* [TASK TO CARRY OUT] For the material below, the expected output is exactly the lines between the line holding "Screen dimensions: 1016x708" and the line holding "Open the Available", inclusive, with pictures left out.

* [DATA]

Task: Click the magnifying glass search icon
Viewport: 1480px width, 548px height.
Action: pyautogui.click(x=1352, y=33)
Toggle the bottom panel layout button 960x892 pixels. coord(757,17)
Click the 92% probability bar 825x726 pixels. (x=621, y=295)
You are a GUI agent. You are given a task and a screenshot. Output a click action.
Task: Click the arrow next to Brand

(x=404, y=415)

* * *

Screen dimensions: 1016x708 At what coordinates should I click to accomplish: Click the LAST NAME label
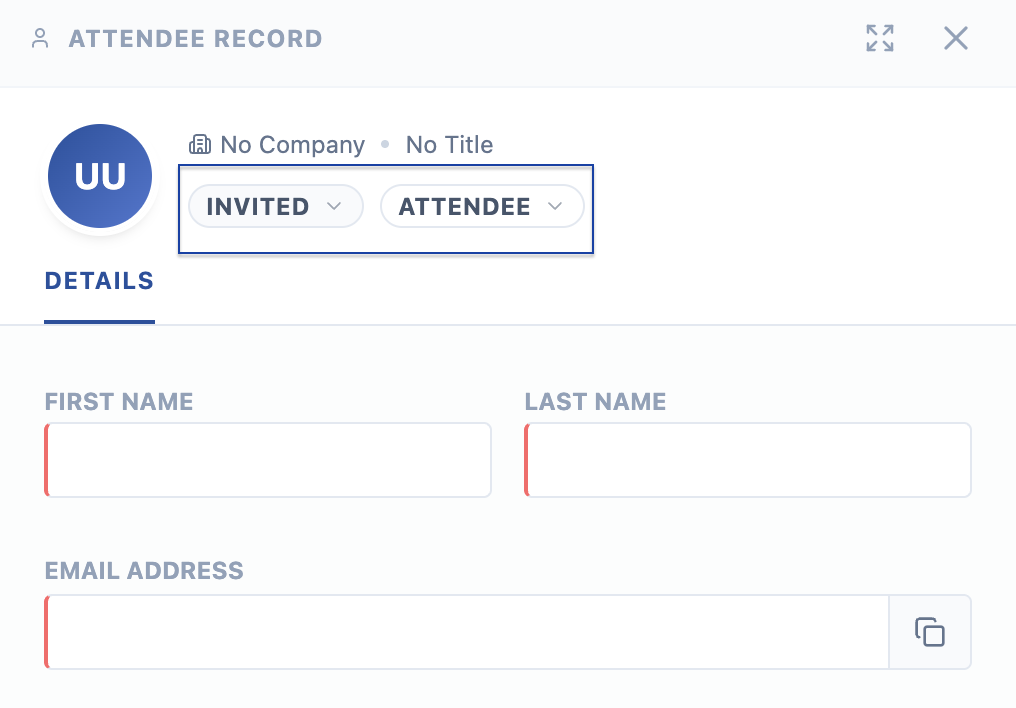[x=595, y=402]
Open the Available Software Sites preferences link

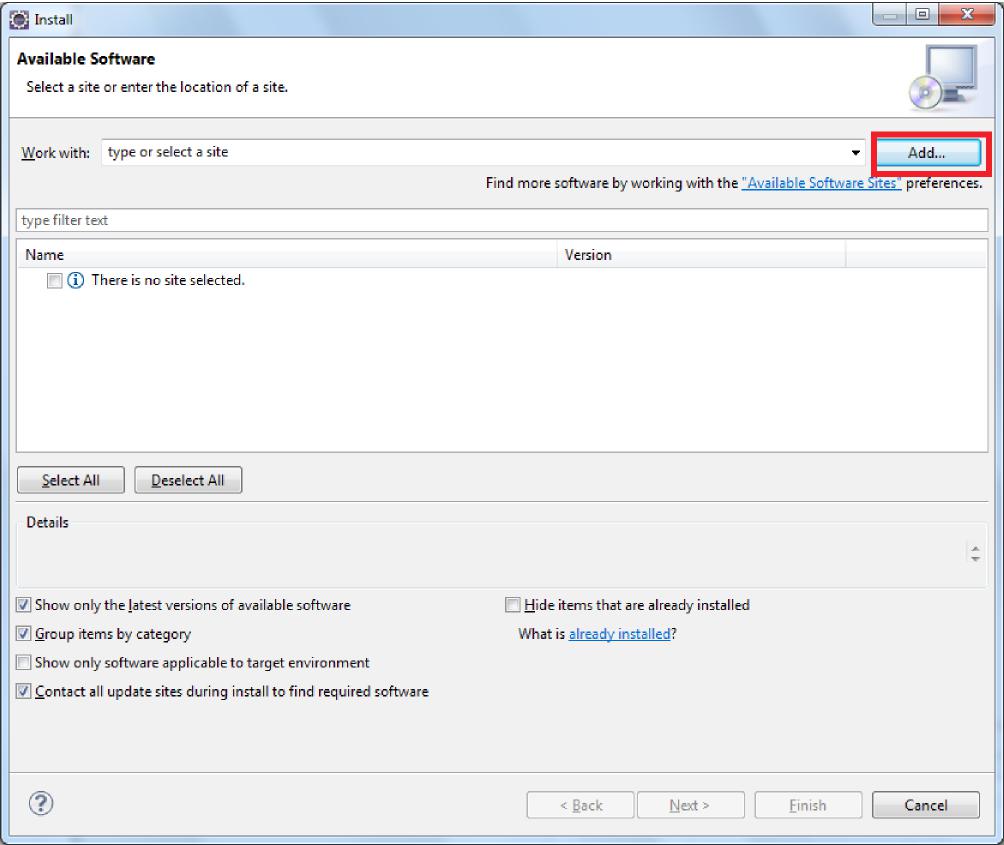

* [ANSWER TO THIS TASK]
Screen dimensions: 1016x708 At what coordinates should I click to accomplish: Click the LAST NAME label
[x=595, y=402]
Open the Available Software Sites preferences link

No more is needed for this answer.